* _Fragmento de página_:
Entre matorrales y lascas, un niño se mueve inquieto en busca de aventuras. Tiene cinco años y es nuevo en ese paisaje de tierra y silencio. El contraste con la capital almeriense, donde nació, no se le escapa de las manos, y la pobreza y las calles sin asfaltar de aquel El Ejido todavía le vienen a la cabeza 53 años después. En cuanto pudo, cambió el desierto por Granada, pero aún hoy lleva ese primer paisaje inscrito en el cuerpo: “es muy sobrio en todos los sentidos y eso te marca, y supongo que ha dejado una huella en mi manera de ver las cosas”. Una sobriedad seca, profunda, como sus películas. Y es que Manuel Martín Cuenca, que tenía vocación de escritor hasta que se enamoró del cine, decidió que su lugar en el mundo estaba detrás de una cámara. “En la época de la Universidad, iba mucho al cine, y me apunté a un seminario que había en un colegio sobre cine clásico. Un día vino un director a dar una charla y, de repente, me di cuenta de que lo que realmente quería, más que la literatura, era el cine. Seguí con eso en la cabeza un par de años, hasta que decidí darle un bandazo a mi vida académica, dejé la carrera a la mitad, y me fui a Madrid”.
Pese a que el miedo le susurraba en la nuca, y su familia no tenía claro ese cambio de dirección, Martín Cuenca agarró con paso firme su maleta y se fue a descubrir ese nuevo paisaje cargado de luces, cámara y acción. “Sentía vértigo de abandonar un entorno familiar y conocido, pero al mismo tiempo tenía muy claro que era algo que yo tenía que hacer, no quería ser esa persona que no lo había intentado, que no se atrevió a tirarse”. Sus primeros años en la capital española no fueron fáciles y, desde entonces, Martín Cuenca mantiene con ella una relación de amor-odio (¿dónde está el mar?). Pero, pese a las dudas y los “echar de menos”, el cine pudo más. “A pesar de las dificultades, sentía que estaba tratando de hacer un arte que, para mí, era muy conmovedor y eso me empujaba a seguir adelante. El cine no tiene nada que ver con las historias ni con el argumento, sino con lo sensorial, es algo casi físico. La fuerza del cine es la fuerza de la piel. Cuando a uno le conmueve una película, lo que recuerda nunca es su argumento, sino alguna imagen que tiene que ver con la epidermis de la película. Es en lo físico donde el cine consigue su profundidad, y eso es lo que me impresionaba”.

* _Instrucciones_:
A. Responde estas preguntas sobre el texto acerca de Manuel Martín Cuenca:
(i) ¿En qué ciudad nació?
(ii) ¿A qué ciudad se fue después de dejar la carrera a la mitad?
(iii) Según él, ¿a qué fuerza equivale la fuerza del cine?
B. Prosigue el texto sobre Manuel Martín Cuenca a partir de su última frase.
Las filas no intervienen para nada en esto.

* _Datos proporcionados_:
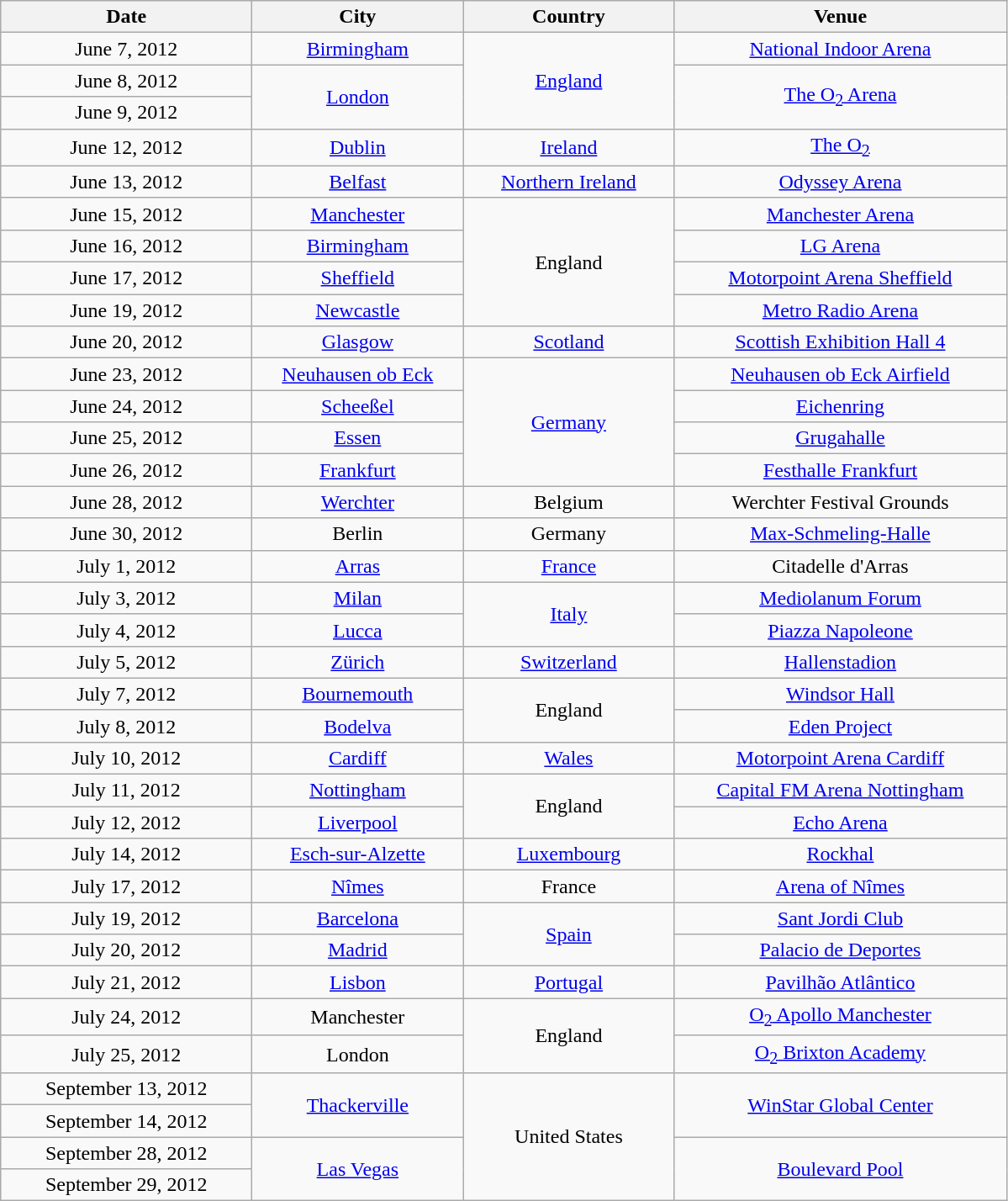
Belfast (358, 182)
Mediolanum Forum (841, 598)
Lucca (358, 630)
June 24, 2012 (126, 406)
City (358, 17)
June 23, 2012 (126, 374)
Switzerland (568, 662)
Nottingham (358, 790)
July 20, 2012 (126, 950)
Thackerville (358, 1105)
Odyssey Arena (841, 182)
United States (568, 1137)
July 5, 2012 (126, 662)
June 12, 2012 (126, 147)
June 26, 2012 (126, 470)
Grugahalle (841, 438)
Festhalle Frankfurt (841, 470)
Glasgow (358, 342)
Esch-sur-Alzette (358, 854)
July 4, 2012 (126, 630)
Frankfurt (358, 470)
July 17, 2012 (126, 886)
Scottish Exhibition Hall 4 (841, 342)
Motorpoint Arena Cardiff (841, 757)
June 17, 2012 (126, 278)
July 11, 2012 (126, 790)
July 10, 2012 (126, 757)
July 8, 2012 (126, 726)
LG Arena (841, 245)
June 20, 2012 (126, 342)
Neuhausen ob Eck (358, 374)
Dublin (358, 147)
Motorpoint Arena Sheffield (841, 278)
National Indoor Arena (841, 49)
Eden Project (841, 726)
Werchter (358, 502)
July 19, 2012 (126, 918)
Ireland (568, 147)
Milan (358, 598)
Metro Radio Arena (841, 310)
Barcelona (358, 918)
Sheffield (358, 278)
June 19, 2012 (126, 310)
Date (126, 17)
Northern Ireland (568, 182)
Eichenring (841, 406)
Neuhausen ob Eck Airfield (841, 374)
Palacio de Deportes (841, 950)
Capital FM Arena Nottingham (841, 790)
Piazza Napoleone (841, 630)
July 25, 2012 (126, 1053)
June 7, 2012 (126, 49)
Country (568, 17)
June 15, 2012 (126, 214)
Arras (358, 566)
Cardiff (358, 757)
June 13, 2012 (126, 182)
Arena of Nîmes (841, 886)
Citadelle d'Arras (841, 566)
Rockhal (841, 854)
June 25, 2012 (126, 438)
June 8, 2012 (126, 81)
July 12, 2012 (126, 822)
Lisbon (358, 982)
July 7, 2012 (126, 694)
Scotland (568, 342)
June 16, 2012 (126, 245)
September 29, 2012 (126, 1185)
Werchter Festival Grounds (841, 502)
Italy (568, 614)
Pavilhão Atlântico (841, 982)
Scheeßel (358, 406)
September 13, 2012 (126, 1089)
O2 Apollo Manchester (841, 1016)
June 28, 2012 (126, 502)
O2 Brixton Academy (841, 1053)
Madrid (358, 950)
Nîmes (358, 886)
Las Vegas (358, 1169)
Venue (841, 17)
July 21, 2012 (126, 982)
Echo Arena (841, 822)
June 9, 2012 (126, 113)
Sant Jordi Club (841, 918)
Hallenstadion (841, 662)
June 30, 2012 (126, 534)
Spain (568, 934)
The O2 (841, 147)
Berlin (358, 534)
Max-Schmeling-Halle (841, 534)
Bodelva (358, 726)
Newcastle (358, 310)
July 24, 2012 (126, 1016)
Windsor Hall (841, 694)
July 14, 2012 (126, 854)
Essen (358, 438)
Manchester Arena (841, 214)
July 3, 2012 (126, 598)
Zürich (358, 662)
The O2 Arena (841, 97)
September 14, 2012 (126, 1121)
Portugal (568, 982)
Liverpool (358, 822)
September 28, 2012 (126, 1153)
Belgium (568, 502)
July 1, 2012 (126, 566)
Boulevard Pool (841, 1169)
WinStar Global Center (841, 1105)
Bournemouth (358, 694)
Wales (568, 757)
Luxembourg (568, 854)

* _Respuestas dadas_:
A.
(i) En la capital almeriense.
(ii) A Madrid.
(iii) A la fuerza de la piel.

B.
Con esta fascinación asombrada, realizó en 1988 su primera incursión cinematográfica como ayudante de dirección en la película El mejor de los tiempos, de Felipe Vega, que lo hizo volver a su paisaje de infancia: Almería. “Era gente muy sabia, muy cinéfila, y en ese rodaje conseguí conectar con un tipo de cine que era con el que yo había soñado siempre”. Un cine caracterizado por “la sencillez, la carencia de artificio, el retrato del paisaje y de los personajes, no desde las palabras sino desde las sensaciones, desde los silencios, las miradas y los cuerpos”. Si le preguntamos ahora por dos películas que le marcaron en aquella época nos responde sin muchas dudas “Rumble Fish, de Francis Coppola y Extraños en el Paraíso, de Jim Jarmusch”. Antes que cineasta, Manuel Martín Cuenca es, ha sido siempre, espectador: “ver cine es meterte en otro universo y tiene algo de acto iniciático, de ritual, de encerrarte a ver una película durante dos o tres horas. La diferencia entre la televisión y el cine es el rito, no la sala. Es sumergirte durante ese tiempo y que no haya nada más”.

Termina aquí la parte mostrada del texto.